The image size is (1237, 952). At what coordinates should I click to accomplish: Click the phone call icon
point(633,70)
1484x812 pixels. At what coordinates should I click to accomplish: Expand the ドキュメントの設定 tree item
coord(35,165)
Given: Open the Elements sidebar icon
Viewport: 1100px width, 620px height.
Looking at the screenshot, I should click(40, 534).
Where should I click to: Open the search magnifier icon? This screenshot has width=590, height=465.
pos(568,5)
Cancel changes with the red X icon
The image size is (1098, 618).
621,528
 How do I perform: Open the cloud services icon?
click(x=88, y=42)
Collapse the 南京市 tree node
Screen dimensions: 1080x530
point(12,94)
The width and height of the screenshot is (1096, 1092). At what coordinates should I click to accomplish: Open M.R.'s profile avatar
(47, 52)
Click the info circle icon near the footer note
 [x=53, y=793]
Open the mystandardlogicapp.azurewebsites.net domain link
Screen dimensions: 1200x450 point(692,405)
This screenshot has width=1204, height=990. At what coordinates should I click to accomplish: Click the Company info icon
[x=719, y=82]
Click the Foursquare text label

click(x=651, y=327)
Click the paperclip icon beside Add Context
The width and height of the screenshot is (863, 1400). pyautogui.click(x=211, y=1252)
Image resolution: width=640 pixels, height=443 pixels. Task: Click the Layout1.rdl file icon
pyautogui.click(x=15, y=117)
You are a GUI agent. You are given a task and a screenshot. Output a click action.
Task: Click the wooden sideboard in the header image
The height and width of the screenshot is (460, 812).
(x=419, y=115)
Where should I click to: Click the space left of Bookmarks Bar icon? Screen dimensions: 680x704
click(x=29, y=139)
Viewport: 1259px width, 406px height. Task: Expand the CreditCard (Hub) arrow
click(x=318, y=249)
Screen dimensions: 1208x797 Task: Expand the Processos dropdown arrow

——————

:: TAREFA A REALIZAR ::
Repita todos os registros acima, linha por linha, sem alterar nada.

:: RESPOSTA ABAIXO ::
The image size is (1237, 952). At what coordinates should I click to accomplish: Click the phone call icon
point(633,70)
1484x812 pixels. At what coordinates should I click to accomplish: Expand the ドキュメントの設定 tree item
coord(35,165)
Given: Open the Elements sidebar icon
Viewport: 1100px width, 620px height.
Looking at the screenshot, I should click(40, 534).
Where should I click to: Open the search magnifier icon? This screenshot has width=590, height=465.
pos(568,5)
Cancel changes with the red X icon
The image size is (1098, 618).
621,528
 How do I perform: Open the cloud services icon?
click(x=88, y=42)
Collapse the 南京市 tree node
Screen dimensions: 1080x530
point(12,94)
The width and height of the screenshot is (1096, 1092). At what coordinates should I click to accomplish: Open M.R.'s profile avatar
(47, 52)
Click the info circle icon near the footer note
 [x=53, y=793]
Open the mystandardlogicapp.azurewebsites.net domain link
Screen dimensions: 1200x450 point(692,405)
This screenshot has width=1204, height=990. At what coordinates should I click to accomplish: Click the Company info icon
[x=719, y=82]
Click the Foursquare text label

click(x=651, y=327)
Click the paperclip icon beside Add Context
The width and height of the screenshot is (863, 1400). pyautogui.click(x=211, y=1252)
Image resolution: width=640 pixels, height=443 pixels. Task: Click the Layout1.rdl file icon
pyautogui.click(x=15, y=117)
You are a GUI agent. You are given a task and a screenshot. Output a click action.
Task: Click the wooden sideboard in the header image
The height and width of the screenshot is (460, 812).
(x=419, y=115)
Where should I click to: Click the space left of Bookmarks Bar icon? Screen dimensions: 680x704
click(x=29, y=139)
Viewport: 1259px width, 406px height. Task: Expand the CreditCard (Hub) arrow
click(x=318, y=249)
Screen dimensions: 1208x797 Task: Expand the Processos dropdown arrow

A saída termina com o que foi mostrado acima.